As shown in Fig. 5, the RMSE value is minimum when the number of PLS components is 11, which is the optimal number of PLS components we selected. The established PLSR model with averaged sample data shows high prediction accuracy and good model stability. Fig. 6, Fig. 7 shows the evaluation results of the train (calibration) set and the test (prediction) set respectively. Obviously, the model built with averaged spectral data (the RMSE and R2 for the prediction set are 3.82% and 0.9781, respectively) shows higher accuracy and less prediction error than the PLSR model built with a training set and a prediction set of unaveraged spectral data (the RMSE and R2 for the prediction set are 6.32% and 0.948, respectively) as can be seen from the Table 3. As it is clear from the results that averaging multiple-point spectra of the same sample is more suitable for goat milk quantification. Consequently, the best quantification model was adopted and the performance was evaluated in detail as follows.
Table 3 Comparison of results for averaging or non-averaging of multi-point spectra
Data processing methods
|
RMSEtrain
|
RMSEtest
|
R2train
|
R2test
|
Multi-point spectral non-averaging
|
5.31%
|
6.32%
|
0.9621
|
0.9480
|
Multi-point spectral averaging
|
2.82%
|
3.82%
|
0.9897
|
0.9781
|
We compared the R2 and RMSE of train (calibration) set and the test (prediction) set, and found that the quantitative model for adulterated goat milk took a good compromise between fitting and prediction, with the quantitative accuracy of the calibrated model described as R2=0.9897 and RMSE=2.82%, and the quantitative accuracy of the predicted model as R2=0.9781 and RMSE=3.82%. Obviously, the sample points in a coordinate system consisting of true and predicted values are close to the line Y=X in the coordinate system, indicating that the predicted results are close to the actual values and there is a good linear relationship between them. Besides, the value of RPD is 6.8, which is greater than 3, indicating that the model has excellent prediction ability. These results imply that the model is stable, neither under-fitted nor over-fitted, and can be applied to quantify adulteration in goat milk.

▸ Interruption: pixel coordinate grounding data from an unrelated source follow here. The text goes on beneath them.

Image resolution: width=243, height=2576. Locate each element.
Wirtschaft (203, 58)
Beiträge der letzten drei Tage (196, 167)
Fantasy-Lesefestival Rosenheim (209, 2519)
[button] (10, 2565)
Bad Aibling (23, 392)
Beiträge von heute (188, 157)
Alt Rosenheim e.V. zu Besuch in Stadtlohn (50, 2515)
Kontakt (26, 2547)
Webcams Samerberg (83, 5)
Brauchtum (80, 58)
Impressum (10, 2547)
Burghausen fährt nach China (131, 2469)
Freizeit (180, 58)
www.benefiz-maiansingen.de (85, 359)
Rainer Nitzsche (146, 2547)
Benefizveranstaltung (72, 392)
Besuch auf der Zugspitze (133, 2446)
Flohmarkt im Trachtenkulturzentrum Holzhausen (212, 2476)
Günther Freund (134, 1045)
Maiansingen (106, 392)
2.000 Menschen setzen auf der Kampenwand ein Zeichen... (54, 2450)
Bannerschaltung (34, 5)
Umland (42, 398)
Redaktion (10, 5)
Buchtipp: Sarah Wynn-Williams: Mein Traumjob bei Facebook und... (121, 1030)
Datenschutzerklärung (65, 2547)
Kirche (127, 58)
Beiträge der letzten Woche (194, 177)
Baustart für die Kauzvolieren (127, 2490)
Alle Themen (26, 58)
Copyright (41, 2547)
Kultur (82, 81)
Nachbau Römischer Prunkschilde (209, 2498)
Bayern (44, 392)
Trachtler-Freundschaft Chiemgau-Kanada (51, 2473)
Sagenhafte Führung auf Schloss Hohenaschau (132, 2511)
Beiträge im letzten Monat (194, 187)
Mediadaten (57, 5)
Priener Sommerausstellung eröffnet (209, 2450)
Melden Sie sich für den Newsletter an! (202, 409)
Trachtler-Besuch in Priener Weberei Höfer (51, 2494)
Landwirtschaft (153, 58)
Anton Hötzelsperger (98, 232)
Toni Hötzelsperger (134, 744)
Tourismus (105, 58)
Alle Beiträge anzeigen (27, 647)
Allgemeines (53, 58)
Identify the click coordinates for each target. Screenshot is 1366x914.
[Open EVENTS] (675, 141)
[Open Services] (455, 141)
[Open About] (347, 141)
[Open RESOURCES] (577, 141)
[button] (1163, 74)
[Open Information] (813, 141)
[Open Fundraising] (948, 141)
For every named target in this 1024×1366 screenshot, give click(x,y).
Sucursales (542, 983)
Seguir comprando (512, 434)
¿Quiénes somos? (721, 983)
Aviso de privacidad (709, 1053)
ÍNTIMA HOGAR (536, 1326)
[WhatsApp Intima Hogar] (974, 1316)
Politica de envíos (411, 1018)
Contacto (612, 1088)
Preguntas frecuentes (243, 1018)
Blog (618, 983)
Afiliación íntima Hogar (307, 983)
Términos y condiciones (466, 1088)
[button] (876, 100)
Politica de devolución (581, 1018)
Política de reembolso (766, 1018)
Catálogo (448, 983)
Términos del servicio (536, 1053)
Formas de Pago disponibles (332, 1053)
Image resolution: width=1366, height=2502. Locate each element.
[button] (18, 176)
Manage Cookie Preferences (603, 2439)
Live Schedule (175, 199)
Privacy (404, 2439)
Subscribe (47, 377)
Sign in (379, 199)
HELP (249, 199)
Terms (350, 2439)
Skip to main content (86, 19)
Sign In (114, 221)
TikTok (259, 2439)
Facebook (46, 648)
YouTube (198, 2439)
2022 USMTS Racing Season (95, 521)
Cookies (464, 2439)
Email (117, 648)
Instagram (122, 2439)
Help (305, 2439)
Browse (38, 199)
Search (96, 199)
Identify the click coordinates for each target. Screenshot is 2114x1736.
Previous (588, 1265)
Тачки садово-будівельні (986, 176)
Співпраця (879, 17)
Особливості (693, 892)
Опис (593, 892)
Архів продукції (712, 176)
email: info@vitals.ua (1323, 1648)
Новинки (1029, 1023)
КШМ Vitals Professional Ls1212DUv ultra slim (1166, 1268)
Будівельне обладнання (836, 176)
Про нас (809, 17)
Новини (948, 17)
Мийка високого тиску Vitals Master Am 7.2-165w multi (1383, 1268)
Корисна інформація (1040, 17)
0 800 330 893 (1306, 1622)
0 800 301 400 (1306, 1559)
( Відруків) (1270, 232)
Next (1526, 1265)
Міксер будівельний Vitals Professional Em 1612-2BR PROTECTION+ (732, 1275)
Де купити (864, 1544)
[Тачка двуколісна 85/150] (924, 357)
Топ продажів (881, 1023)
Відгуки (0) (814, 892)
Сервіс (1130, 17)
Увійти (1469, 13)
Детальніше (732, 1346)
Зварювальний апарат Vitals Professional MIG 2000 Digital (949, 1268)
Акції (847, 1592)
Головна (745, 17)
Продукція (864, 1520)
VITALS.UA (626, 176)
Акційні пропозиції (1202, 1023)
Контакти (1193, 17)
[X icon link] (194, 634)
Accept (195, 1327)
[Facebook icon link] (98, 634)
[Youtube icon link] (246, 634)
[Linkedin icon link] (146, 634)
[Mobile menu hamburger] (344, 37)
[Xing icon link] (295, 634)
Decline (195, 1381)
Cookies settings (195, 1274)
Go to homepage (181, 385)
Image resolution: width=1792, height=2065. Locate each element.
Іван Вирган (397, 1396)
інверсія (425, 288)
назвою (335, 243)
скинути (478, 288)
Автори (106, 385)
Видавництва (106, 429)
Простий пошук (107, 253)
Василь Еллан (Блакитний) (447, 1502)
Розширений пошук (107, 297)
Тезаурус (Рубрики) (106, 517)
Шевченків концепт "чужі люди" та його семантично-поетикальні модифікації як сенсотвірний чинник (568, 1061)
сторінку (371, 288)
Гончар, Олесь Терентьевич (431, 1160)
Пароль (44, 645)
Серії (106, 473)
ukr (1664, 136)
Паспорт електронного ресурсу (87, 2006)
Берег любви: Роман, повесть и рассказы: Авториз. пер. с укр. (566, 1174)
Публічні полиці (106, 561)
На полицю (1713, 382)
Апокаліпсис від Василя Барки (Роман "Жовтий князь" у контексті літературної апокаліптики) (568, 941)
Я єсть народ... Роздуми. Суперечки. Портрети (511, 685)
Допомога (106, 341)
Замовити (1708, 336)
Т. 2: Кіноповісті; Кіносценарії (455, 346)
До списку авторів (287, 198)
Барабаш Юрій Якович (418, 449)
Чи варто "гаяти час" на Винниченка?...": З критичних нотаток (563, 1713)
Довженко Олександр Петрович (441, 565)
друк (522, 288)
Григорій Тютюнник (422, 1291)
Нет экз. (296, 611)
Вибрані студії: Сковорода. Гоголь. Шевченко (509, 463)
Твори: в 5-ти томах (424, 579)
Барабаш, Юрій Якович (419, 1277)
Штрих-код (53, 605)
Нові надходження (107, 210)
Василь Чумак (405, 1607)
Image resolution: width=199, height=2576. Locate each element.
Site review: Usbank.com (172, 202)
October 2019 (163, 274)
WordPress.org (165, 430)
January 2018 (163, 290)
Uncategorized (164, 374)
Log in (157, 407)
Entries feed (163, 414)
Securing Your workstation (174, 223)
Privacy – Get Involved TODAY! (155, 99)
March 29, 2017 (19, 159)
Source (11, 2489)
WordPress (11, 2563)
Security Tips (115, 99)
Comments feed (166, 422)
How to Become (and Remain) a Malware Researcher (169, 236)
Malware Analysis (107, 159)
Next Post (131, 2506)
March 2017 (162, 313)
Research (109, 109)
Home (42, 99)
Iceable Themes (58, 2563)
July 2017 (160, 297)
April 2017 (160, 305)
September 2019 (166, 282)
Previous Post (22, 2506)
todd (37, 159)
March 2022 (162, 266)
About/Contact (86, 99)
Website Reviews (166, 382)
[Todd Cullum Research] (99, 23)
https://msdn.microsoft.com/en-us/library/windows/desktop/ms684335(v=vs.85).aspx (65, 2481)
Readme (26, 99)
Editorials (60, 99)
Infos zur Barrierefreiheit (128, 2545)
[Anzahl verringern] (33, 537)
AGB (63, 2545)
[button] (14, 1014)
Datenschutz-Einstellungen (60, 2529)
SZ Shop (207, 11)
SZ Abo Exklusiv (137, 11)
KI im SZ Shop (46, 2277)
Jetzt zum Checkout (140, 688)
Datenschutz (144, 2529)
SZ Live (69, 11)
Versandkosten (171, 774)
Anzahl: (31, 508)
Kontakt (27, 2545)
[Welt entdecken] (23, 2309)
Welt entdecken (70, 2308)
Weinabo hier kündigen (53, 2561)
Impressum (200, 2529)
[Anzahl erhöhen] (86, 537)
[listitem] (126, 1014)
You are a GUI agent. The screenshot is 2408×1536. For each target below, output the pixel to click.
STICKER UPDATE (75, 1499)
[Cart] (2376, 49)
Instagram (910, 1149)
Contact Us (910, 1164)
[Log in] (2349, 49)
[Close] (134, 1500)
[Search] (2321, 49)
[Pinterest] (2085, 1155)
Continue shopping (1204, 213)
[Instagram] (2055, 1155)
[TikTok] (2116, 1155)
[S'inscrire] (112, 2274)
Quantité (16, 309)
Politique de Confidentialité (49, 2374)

To further understand this quantitative model, we analyzed the PLS regression coefficient. The regression coefficient plot allows us to observe more visually the magnitude of the contribution of each independent variable (each Raman shift of the Raman spectrum of the sample) in explaining y (adulteration concentration). In other words, a certain Raman shift corresponding to a larger regression coefficient (absolute value) represents a larger contribution of that Raman shift (independent variable) in explaining the dependent variable y, on the other hand, a smaller contribution (Šestak et al. 2022). From PLSR coefficient plots Fig. 8, it can be seen that the peaks of fat and protein (fat peaks:1304 cm-1, 1120 cm-1, 1064-1081 cm-1; protein peaks: 1004 cm-1, 1656 cm-1) in the samples play a dominant and important role in predicting the adulteration concentration of cow milk in goat milk, as shown by the large absolute values of the peaks corresponding to fat and protein in the PLSR coefficient plot (McGoverin et al. 2010). These show that it is the difference in fat and protein (composition and structure) between cow milk and goat milk that is the main factor in the quantitation analysis of cow milk in goat milk. Raman spectroscopy combined with chemometrics became another new confirmation of former research findings on the differences between goat and cow milk and provided another research direction for the subsequent study of adulteration of goat milk at the same time (Turkmen 2017).